Most Likely: Scenario A (Keep TLS)

Evidence:

1. TLS is standard practice in mimalloc/jemalloc/tcmalloc
2. Multi-threaded workloads are common (web servers, databases)
3. Single-threaded overhead is expected (20-40 cycles)
4. The 9,000-cycle regression is likely due to Slab Registry, not TLS

Next steps:

1. Re-measure TLS in isolation (confirm <10% overhead)
2. Run mimalloc-bench (validate >20% multi-threaded benefit)
3. Keep TLS, proceed to Phase 6.14

---

Alternative: Scenario B (Conditional TLS)

If:

• Multi-threaded benefit is marginal (10-20% at 4 threads)
• Single-threaded regression remains (even after Slab Registry revert)

Then:

• Implement compile-time flag HAKMEM_MULTITHREAD
• Provide two build configurations
• Document trade-offs (single vs multi-threaded)

---

Timeline

Step	Duration	Action
1	2 hours	Re-measure TLS in isolation
2	3-5 hours	mimalloc-bench multi-threaded validation
3	1 hour	Analyze results + make decision
4a	0 hours	Keep TLS (no changes)
4b	4 hours	Implement conditional TLS (if needed)
4c	1 hour	Revert TLS (if needed)

Total: 6-13 hours (depends on outcome)

---

Risk Mitigation

Risk 1: Re-measurement shows TLS overhead is still high (>20%)

Mitigation: Profile with perf to identify root cause

perf record -g ./bench_allocators_hakmem
perf report --stdio | grep -E 'tls|FS'

Risk 2: Multi-threaded benchmarks show no TLS benefit

Mitigation: Check if Site Rules are too effective (already eliminated contention)

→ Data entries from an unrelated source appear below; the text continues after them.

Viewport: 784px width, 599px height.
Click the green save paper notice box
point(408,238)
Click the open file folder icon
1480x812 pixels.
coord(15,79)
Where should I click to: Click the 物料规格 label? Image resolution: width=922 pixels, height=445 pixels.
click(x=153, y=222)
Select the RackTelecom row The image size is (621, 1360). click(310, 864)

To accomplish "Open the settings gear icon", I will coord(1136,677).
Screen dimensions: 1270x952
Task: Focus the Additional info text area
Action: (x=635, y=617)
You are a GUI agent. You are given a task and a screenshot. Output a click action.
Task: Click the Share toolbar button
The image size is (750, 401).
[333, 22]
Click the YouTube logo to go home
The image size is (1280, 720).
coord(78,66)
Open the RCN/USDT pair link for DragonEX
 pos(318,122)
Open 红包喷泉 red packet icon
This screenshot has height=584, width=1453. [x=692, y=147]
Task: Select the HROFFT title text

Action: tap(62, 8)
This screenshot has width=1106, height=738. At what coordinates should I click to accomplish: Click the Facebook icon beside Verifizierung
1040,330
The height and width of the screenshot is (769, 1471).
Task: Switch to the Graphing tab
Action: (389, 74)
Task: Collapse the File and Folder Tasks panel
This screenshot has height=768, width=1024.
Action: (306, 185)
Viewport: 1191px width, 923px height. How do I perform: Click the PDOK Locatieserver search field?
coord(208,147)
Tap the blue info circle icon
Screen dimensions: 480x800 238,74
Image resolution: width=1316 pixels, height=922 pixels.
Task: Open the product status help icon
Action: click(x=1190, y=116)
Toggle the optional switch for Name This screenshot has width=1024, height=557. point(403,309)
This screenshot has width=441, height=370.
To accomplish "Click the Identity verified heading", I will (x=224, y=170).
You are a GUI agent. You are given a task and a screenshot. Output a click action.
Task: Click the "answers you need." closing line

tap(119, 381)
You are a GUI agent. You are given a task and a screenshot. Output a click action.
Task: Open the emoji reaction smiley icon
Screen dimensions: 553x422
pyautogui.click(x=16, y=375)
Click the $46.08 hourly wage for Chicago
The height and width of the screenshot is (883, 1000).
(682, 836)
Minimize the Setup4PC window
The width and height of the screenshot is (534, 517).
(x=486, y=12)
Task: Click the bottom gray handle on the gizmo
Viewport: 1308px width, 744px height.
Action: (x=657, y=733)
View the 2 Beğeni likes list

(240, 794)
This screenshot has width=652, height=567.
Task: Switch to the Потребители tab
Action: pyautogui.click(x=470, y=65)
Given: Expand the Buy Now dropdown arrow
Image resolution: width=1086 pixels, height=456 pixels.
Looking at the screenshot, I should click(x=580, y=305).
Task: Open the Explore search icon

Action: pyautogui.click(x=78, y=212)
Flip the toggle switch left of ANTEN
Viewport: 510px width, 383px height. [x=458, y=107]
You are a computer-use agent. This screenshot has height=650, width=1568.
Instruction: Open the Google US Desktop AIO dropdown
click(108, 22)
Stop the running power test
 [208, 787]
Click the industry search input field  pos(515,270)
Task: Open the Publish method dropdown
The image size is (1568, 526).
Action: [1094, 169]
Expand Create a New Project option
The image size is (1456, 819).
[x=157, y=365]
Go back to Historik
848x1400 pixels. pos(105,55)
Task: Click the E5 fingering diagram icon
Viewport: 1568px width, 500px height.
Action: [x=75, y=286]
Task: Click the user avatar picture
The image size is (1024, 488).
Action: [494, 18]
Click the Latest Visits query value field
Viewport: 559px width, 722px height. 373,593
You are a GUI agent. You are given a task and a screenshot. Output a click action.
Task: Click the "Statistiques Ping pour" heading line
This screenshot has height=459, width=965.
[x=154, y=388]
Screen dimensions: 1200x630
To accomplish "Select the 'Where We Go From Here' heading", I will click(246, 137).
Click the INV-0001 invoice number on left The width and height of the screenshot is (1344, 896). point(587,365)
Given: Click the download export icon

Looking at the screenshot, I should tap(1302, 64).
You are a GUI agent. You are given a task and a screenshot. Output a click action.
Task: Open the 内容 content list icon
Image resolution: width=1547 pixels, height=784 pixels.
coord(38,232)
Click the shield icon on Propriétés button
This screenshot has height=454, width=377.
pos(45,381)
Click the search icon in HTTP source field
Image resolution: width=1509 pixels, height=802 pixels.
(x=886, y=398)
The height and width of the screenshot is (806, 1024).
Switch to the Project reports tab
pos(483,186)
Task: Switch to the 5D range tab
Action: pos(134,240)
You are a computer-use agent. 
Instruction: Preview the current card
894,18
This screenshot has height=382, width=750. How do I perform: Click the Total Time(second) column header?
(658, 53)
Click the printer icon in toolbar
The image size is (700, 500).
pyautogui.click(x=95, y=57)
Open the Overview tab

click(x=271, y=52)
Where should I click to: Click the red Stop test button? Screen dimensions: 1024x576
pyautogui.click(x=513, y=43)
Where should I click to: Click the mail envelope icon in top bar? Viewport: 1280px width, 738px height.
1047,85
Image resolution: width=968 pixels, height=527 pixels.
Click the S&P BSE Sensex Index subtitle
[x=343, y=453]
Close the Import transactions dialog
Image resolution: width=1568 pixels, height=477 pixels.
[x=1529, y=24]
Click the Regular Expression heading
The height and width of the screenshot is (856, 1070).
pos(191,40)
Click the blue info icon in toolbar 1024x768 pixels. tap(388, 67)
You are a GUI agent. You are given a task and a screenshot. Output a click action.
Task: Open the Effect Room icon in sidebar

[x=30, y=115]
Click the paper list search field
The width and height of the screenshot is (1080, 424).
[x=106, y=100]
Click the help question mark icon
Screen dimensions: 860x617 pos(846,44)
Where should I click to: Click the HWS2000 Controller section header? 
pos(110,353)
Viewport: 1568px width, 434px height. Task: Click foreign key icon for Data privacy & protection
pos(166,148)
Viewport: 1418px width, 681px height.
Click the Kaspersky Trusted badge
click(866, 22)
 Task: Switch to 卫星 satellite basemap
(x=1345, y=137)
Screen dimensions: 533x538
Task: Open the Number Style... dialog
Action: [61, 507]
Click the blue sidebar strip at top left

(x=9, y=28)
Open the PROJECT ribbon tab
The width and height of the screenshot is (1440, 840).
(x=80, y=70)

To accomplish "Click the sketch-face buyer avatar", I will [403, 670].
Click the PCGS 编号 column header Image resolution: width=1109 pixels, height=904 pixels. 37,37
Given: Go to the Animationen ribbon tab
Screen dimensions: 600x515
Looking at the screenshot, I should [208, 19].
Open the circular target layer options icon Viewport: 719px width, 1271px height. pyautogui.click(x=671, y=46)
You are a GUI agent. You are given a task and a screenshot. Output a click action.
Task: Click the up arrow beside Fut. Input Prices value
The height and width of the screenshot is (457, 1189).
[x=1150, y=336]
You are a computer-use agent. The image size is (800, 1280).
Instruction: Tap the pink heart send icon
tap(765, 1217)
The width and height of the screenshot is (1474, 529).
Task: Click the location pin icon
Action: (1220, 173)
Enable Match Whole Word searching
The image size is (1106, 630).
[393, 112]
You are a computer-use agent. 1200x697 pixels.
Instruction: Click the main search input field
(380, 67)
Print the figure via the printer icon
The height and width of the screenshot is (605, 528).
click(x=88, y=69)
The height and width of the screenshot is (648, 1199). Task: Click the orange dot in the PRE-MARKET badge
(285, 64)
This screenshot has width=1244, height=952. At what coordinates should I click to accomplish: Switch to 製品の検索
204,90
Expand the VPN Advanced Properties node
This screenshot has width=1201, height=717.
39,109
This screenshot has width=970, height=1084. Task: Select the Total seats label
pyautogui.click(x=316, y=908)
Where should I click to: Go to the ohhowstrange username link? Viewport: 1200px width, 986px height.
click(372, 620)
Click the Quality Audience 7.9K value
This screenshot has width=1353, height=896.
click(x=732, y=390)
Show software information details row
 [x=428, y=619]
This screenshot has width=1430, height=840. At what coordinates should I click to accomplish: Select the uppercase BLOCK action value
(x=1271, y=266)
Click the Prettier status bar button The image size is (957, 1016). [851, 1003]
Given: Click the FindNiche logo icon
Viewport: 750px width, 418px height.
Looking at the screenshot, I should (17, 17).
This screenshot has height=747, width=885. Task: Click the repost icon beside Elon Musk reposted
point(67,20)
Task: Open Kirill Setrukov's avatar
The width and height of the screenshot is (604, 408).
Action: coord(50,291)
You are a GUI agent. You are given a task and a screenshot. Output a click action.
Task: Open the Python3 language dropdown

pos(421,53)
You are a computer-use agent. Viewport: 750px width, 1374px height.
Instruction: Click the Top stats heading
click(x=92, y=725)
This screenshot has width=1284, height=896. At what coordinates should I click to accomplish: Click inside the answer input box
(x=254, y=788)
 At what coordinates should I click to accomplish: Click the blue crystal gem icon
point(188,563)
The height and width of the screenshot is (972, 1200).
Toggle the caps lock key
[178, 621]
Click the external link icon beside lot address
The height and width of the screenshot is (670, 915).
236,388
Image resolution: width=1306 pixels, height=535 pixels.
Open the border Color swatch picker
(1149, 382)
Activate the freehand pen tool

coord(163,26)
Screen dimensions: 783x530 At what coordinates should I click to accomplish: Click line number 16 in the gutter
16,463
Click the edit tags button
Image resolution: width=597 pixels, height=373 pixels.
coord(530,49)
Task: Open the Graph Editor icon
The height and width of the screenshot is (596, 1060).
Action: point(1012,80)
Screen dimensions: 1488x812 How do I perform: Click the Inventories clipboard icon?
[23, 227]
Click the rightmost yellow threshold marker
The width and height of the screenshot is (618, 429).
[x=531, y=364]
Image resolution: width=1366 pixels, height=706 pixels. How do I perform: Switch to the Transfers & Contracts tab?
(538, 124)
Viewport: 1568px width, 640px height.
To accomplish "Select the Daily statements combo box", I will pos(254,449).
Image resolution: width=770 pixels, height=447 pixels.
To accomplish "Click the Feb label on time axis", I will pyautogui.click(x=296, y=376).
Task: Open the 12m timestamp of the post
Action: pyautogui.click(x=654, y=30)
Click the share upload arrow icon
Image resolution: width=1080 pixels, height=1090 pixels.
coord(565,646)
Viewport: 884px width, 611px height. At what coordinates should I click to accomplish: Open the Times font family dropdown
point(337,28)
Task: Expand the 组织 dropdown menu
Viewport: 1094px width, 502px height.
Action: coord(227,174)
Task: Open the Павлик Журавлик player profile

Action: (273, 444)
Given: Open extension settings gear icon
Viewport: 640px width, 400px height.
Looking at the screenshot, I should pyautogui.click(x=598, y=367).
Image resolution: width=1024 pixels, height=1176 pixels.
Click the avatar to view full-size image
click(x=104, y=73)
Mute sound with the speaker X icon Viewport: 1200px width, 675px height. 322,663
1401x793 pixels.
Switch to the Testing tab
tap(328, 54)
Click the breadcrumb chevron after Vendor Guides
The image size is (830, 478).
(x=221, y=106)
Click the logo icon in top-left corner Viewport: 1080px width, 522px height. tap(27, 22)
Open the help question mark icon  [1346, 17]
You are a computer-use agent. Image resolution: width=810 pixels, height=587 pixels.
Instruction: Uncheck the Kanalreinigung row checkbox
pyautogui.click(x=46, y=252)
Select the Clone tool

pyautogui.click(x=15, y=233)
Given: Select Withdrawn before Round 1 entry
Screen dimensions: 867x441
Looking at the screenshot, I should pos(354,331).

# Disable Site Rules temporarily
export HAKMEM_SITE_RULES=0
./bench_allocators_hakmem

# If performance drops → Site Rules are effective
# If performance same → Site Rules not helping

Risk 3: Conditional TLS adds maintenance burden

Mitigation: Use runtime detection instead (check thread count)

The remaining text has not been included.